When the masons began their work, the stones looked great assembled on top of each other. Minor variations in joint sizes would disappear in the image of a massive stone wall, I thought. But slowly, as the weeks went by, their calibration got tighter, the joints narrower, and the stones more unique. One mason developed a method of bending a clothes hanger to approximate the shape of the stone they needed to fit too next. Their speed picked up, as did their precision, and the massive, nearly thirty-foot foundation wall began to tower over the campus. By the time Hakizama, Nyiranshimiyimana, and their teams worked their way round to the entrance corner where they had started, there was a noticeable difference in quality between where they and begun and where they ended. The masonry team asked if they could take down the original corner and rebuild it so it matched more precisely, and although it caused a small delay, Nizeye agreed.

Local artisans assembled every piece of the hospital, from the walls to the furniture to the windows, and the result is a total work of art. This hospital is greater than the individuals who worked on it; it is a symbol that transmits purpose and attention. This has nothing to do with the subjective debates about form and sculpture I weathered in school. Nor is it misplaced “sumptuousness” or “magnificence” Laugier warned us about. It is, rather the formation of the most foundational architectural element – the wall – from the original tools of construction: the hand and the stone. This I realized, was the composition of beauty.

A year after the hospital opened, the sceptical field surgeon cornered me at an event. “I thought what you were doing was an enormous waste of time time and resources, “ he admitted. “We doctors look for proof and evidence; it is hard to quantify the value of design. But when I saw the stone walls, I realized we needed this too. The unquantifiable, the beautiful, is in the service of our patients and our beliefs.”

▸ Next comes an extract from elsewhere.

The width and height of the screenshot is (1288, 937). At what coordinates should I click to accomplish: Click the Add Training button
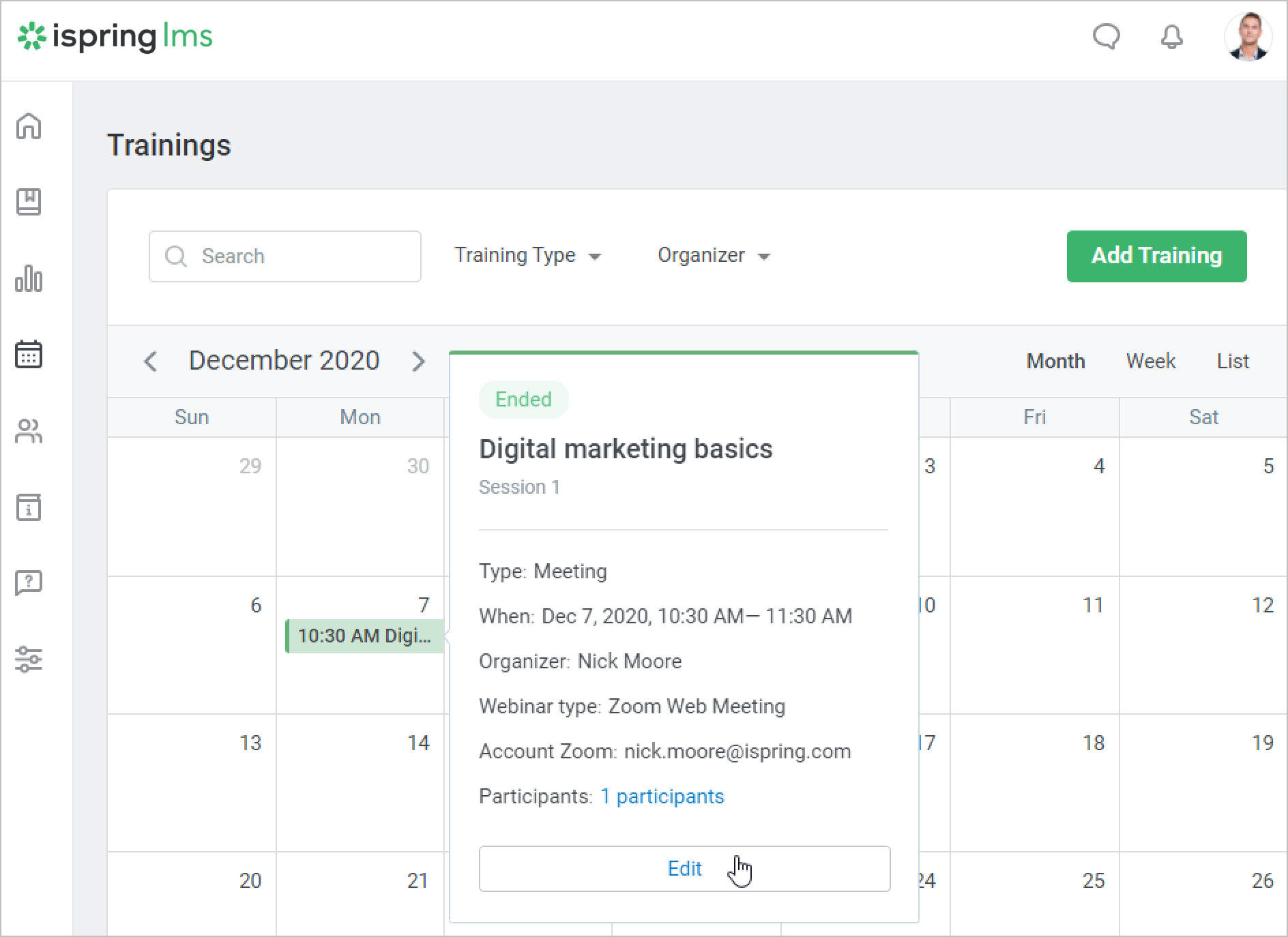[1156, 256]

On that hilltop in Rwanda, Nizeye, the stone masons, and that doctor taught me something I had not learned in architecture school. They taught me that architecture can both impede and advance our collective rights – such as the right to health acre or the right to breathe. But they also taught me that buildings, made with great care, can help us locate ourselves within the sometimes dizzying and alienating pressures of the world around us. They locate and ground us, and through this they give us hope. Buildings can fulfil our most elemental right – the right to dignity.